■ THE TASK ■
Write out all of the data again, exactly as it reads.

*** Begin section ***

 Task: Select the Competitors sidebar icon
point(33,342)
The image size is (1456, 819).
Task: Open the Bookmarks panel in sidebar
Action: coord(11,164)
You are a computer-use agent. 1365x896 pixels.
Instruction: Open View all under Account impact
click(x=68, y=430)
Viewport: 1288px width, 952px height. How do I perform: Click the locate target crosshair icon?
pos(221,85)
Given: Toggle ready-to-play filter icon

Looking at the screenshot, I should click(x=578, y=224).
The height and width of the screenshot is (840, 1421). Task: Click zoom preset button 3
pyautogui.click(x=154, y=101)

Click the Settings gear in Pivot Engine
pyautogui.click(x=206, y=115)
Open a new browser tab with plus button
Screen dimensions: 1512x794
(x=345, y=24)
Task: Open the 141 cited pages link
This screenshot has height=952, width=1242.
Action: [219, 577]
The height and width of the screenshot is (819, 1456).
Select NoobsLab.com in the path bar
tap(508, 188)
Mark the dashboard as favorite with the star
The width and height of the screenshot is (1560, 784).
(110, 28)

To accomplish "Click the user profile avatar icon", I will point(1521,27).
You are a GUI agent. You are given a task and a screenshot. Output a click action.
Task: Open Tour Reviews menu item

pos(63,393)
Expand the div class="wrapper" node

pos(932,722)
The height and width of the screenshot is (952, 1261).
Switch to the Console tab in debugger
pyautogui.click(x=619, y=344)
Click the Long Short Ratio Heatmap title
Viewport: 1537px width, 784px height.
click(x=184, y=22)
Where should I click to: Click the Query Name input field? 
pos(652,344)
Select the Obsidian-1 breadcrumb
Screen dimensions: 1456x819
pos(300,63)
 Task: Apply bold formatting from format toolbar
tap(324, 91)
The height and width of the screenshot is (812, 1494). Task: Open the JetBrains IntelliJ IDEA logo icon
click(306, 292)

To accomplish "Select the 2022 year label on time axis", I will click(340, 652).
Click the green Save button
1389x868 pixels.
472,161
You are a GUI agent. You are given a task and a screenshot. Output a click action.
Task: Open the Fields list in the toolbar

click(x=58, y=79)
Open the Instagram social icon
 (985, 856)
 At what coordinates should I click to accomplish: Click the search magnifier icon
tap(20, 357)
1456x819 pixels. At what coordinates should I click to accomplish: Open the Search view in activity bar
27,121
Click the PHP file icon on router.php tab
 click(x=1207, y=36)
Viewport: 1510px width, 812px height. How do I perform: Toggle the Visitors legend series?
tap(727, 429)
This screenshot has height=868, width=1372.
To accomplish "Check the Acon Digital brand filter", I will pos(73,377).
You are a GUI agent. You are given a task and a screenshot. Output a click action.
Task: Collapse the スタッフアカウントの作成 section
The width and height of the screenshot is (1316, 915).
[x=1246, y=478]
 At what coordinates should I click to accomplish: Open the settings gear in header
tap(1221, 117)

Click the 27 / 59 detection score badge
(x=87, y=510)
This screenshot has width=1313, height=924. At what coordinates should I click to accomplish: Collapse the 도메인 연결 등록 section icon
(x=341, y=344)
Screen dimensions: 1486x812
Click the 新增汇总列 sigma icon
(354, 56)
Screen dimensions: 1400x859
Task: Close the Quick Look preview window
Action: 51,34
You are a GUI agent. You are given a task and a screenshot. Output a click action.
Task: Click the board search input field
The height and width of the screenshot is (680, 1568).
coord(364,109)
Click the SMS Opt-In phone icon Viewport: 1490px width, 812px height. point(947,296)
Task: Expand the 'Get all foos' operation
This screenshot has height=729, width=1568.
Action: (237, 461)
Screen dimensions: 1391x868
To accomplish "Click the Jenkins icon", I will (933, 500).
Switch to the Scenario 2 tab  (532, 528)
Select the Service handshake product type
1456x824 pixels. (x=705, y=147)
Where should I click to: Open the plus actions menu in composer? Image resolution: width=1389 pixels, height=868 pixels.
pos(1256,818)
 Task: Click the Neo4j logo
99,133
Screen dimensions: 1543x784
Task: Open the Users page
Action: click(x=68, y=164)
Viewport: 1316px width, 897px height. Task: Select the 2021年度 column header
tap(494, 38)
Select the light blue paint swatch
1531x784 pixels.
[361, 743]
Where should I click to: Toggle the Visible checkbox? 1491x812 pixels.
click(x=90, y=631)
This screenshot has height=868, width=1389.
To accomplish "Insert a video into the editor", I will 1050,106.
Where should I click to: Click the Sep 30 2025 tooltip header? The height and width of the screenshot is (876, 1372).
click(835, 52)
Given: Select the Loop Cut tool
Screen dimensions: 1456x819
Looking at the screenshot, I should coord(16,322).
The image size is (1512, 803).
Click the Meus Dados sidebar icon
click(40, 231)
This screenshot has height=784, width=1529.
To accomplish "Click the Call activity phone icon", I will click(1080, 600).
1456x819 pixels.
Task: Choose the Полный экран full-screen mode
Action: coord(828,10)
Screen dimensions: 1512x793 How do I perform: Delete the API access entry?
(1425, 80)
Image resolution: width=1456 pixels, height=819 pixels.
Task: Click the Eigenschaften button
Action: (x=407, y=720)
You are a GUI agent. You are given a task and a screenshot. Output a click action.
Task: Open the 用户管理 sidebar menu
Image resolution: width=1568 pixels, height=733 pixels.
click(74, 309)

*** End section ***

■ FINISHED TASK ■
 Task: Select the Competitors sidebar icon
point(33,342)
The image size is (1456, 819).
Task: Open the Bookmarks panel in sidebar
Action: coord(11,164)
You are a computer-use agent. 1365x896 pixels.
Instruction: Open View all under Account impact
click(x=68, y=430)
Viewport: 1288px width, 952px height. How do I perform: Click the locate target crosshair icon?
pos(221,85)
Given: Toggle ready-to-play filter icon

Looking at the screenshot, I should click(x=578, y=224).
The height and width of the screenshot is (840, 1421). Task: Click zoom preset button 3
pyautogui.click(x=154, y=101)

Click the Settings gear in Pivot Engine
pyautogui.click(x=206, y=115)
Open a new browser tab with plus button
Screen dimensions: 1512x794
(x=345, y=24)
Task: Open the 141 cited pages link
This screenshot has height=952, width=1242.
Action: [219, 577]
The height and width of the screenshot is (819, 1456).
Select NoobsLab.com in the path bar
tap(508, 188)
Mark the dashboard as favorite with the star
The width and height of the screenshot is (1560, 784).
(110, 28)

To accomplish "Click the user profile avatar icon", I will point(1521,27).
You are a GUI agent. You are given a task and a screenshot. Output a click action.
Task: Open Tour Reviews menu item

pos(63,393)
Expand the div class="wrapper" node

pos(932,722)
The height and width of the screenshot is (952, 1261).
Switch to the Console tab in debugger
pyautogui.click(x=619, y=344)
Click the Long Short Ratio Heatmap title
Viewport: 1537px width, 784px height.
click(x=184, y=22)
Where should I click to: Click the Query Name input field? 
pos(652,344)
Select the Obsidian-1 breadcrumb
Screen dimensions: 1456x819
pos(300,63)
 Task: Apply bold formatting from format toolbar
tap(324, 91)
The height and width of the screenshot is (812, 1494). Task: Open the JetBrains IntelliJ IDEA logo icon
click(306, 292)

To accomplish "Select the 2022 year label on time axis", I will click(340, 652).
Click the green Save button
1389x868 pixels.
472,161
You are a GUI agent. You are given a task and a screenshot. Output a click action.
Task: Open the Fields list in the toolbar

click(x=58, y=79)
Open the Instagram social icon
 (985, 856)
 At what coordinates should I click to accomplish: Click the search magnifier icon
tap(20, 357)
1456x819 pixels. At what coordinates should I click to accomplish: Open the Search view in activity bar
27,121
Click the PHP file icon on router.php tab
 click(x=1207, y=36)
Viewport: 1510px width, 812px height. How do I perform: Toggle the Visitors legend series?
tap(727, 429)
This screenshot has height=868, width=1372.
To accomplish "Check the Acon Digital brand filter", I will pos(73,377).
You are a GUI agent. You are given a task and a screenshot. Output a click action.
Task: Collapse the スタッフアカウントの作成 section
The width and height of the screenshot is (1316, 915).
[x=1246, y=478]
 At what coordinates should I click to accomplish: Open the settings gear in header
tap(1221, 117)

Click the 27 / 59 detection score badge
(x=87, y=510)
This screenshot has width=1313, height=924. At what coordinates should I click to accomplish: Collapse the 도메인 연결 등록 section icon
(x=341, y=344)
Screen dimensions: 1486x812
Click the 新增汇总列 sigma icon
(354, 56)
Screen dimensions: 1400x859
Task: Close the Quick Look preview window
Action: 51,34
You are a GUI agent. You are given a task and a screenshot. Output a click action.
Task: Click the board search input field
The height and width of the screenshot is (680, 1568).
coord(364,109)
Click the SMS Opt-In phone icon Viewport: 1490px width, 812px height. point(947,296)
Task: Expand the 'Get all foos' operation
This screenshot has height=729, width=1568.
Action: (237, 461)
Screen dimensions: 1391x868
To accomplish "Click the Jenkins icon", I will (933, 500).
Switch to the Scenario 2 tab  (532, 528)
Select the Service handshake product type
1456x824 pixels. (x=705, y=147)
Where should I click to: Open the plus actions menu in composer? Image resolution: width=1389 pixels, height=868 pixels.
pos(1256,818)
 Task: Click the Neo4j logo
99,133
Screen dimensions: 1543x784
Task: Open the Users page
Action: click(x=68, y=164)
Viewport: 1316px width, 897px height. Task: Select the 2021年度 column header
tap(494, 38)
Select the light blue paint swatch
1531x784 pixels.
[361, 743]
Where should I click to: Toggle the Visible checkbox? 1491x812 pixels.
click(x=90, y=631)
This screenshot has height=868, width=1389.
To accomplish "Insert a video into the editor", I will 1050,106.
Where should I click to: Click the Sep 30 2025 tooltip header? The height and width of the screenshot is (876, 1372).
click(835, 52)
Given: Select the Loop Cut tool
Screen dimensions: 1456x819
Looking at the screenshot, I should coord(16,322).
The image size is (1512, 803).
Click the Meus Dados sidebar icon
click(40, 231)
This screenshot has height=784, width=1529.
To accomplish "Click the Call activity phone icon", I will click(1080, 600).
1456x819 pixels.
Task: Choose the Полный экран full-screen mode
Action: coord(828,10)
Screen dimensions: 1512x793 How do I perform: Delete the API access entry?
(1425, 80)
Image resolution: width=1456 pixels, height=819 pixels.
Task: Click the Eigenschaften button
Action: (x=407, y=720)
You are a GUI agent. You are given a task and a screenshot. Output a click action.
Task: Open the 用户管理 sidebar menu
Image resolution: width=1568 pixels, height=733 pixels.
click(74, 309)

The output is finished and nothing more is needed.